Q; I'm developing a game which is an original idea and is based on a film that I did (wrote, produced, directed) and on scripts that I'm working on. I've register in Mexico but I know I need to register further in the US.What is the best way to register games ?
Which is the most inexpensive way to do so?
A: “Games” encompass a very wide variety of technologies, so it's difficult to answer this question without knowing more.
Generally, speaking, Many types of games may be registered for copyright, patent, trade secret, and even trademark protection, depending on what's being protected.
Copyright law protects the original expression of ideas, such as the text of instruction manuals, artwork of a game board, displays, music, game pieces, play cards, etc. Copyright law also protects computer code, to a certain extent, so this may apply for video and computer games.
Patent law can protect novel, non-obvious systems, methods and processes which accomplish something (such as a particular newly invented method of game play). Patent law may also protect software methods and processes, as found in many video/computer games.
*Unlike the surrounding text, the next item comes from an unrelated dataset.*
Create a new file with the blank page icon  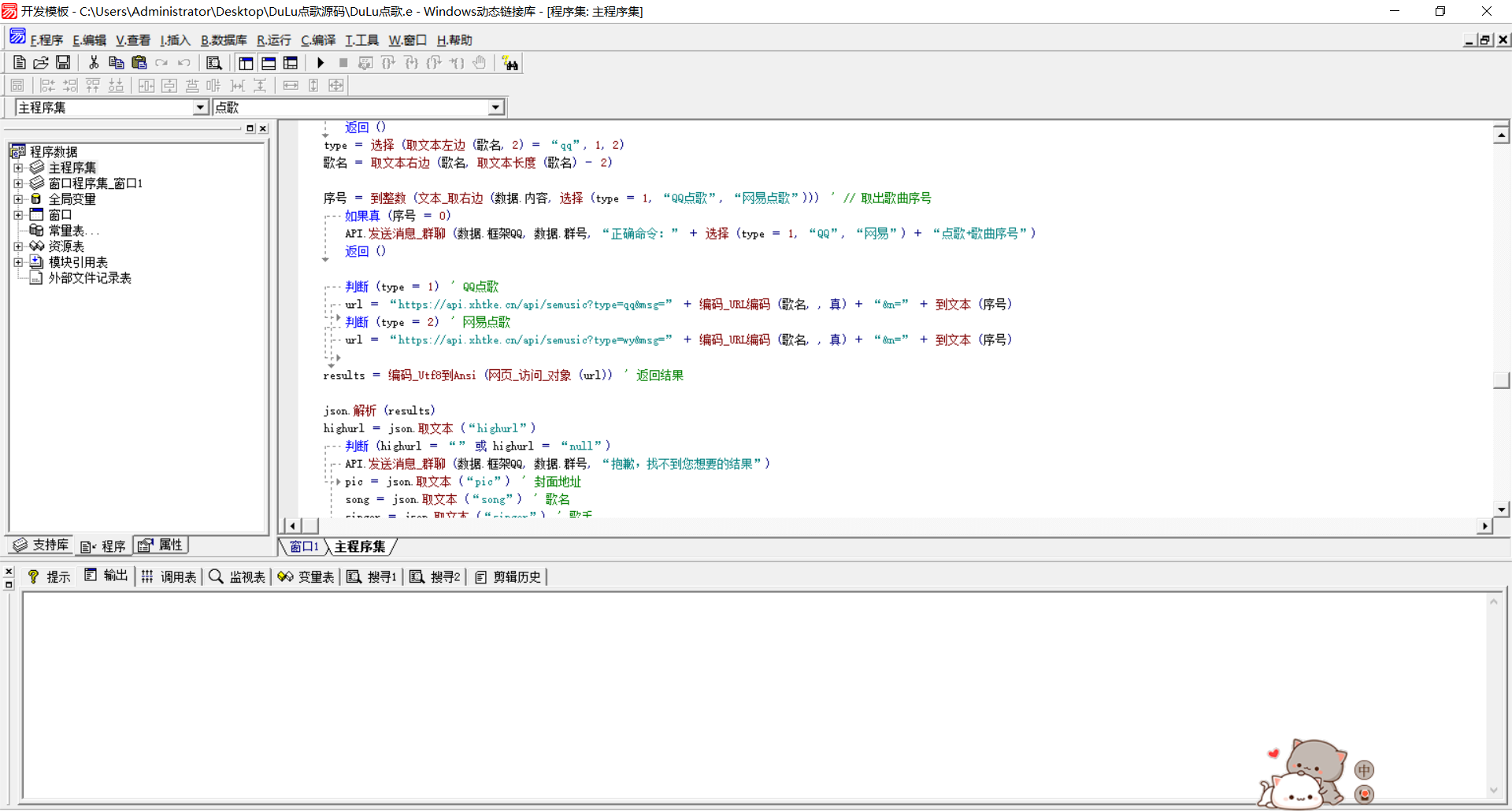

Trade Secret protection covers non-public information (i.e., “secrets”). Even a non-patentable method or algorithm encrypted and embedded in a computer program may be protected against misappropriation by others.
Finally Trademark law may protect the title of a game, the distinctive design of a game board, playing pieces, etc. (think, for example of the Monopoly ® or Trival Pursuit ® boards.)
The “Best” way to protect a game is to seek and obtain all of the appropriate forms of protection. Unfortunately, Patent and Trademark protection can be costly to obtain, and require some maintenance. Copyright registration is relatively inexpensive, and trade secret protection costs nothing, except the effort to ensure secrecy.
This is intended as general information only and does not establish an attorney-client relationship. It is not a substitute for a private, independent consultation with an attorney selected to advise you after a full investigation of the facts and law relevant to your matter. We will not be responsible for readers’ detrimental reliance upon the information appearing in this feature.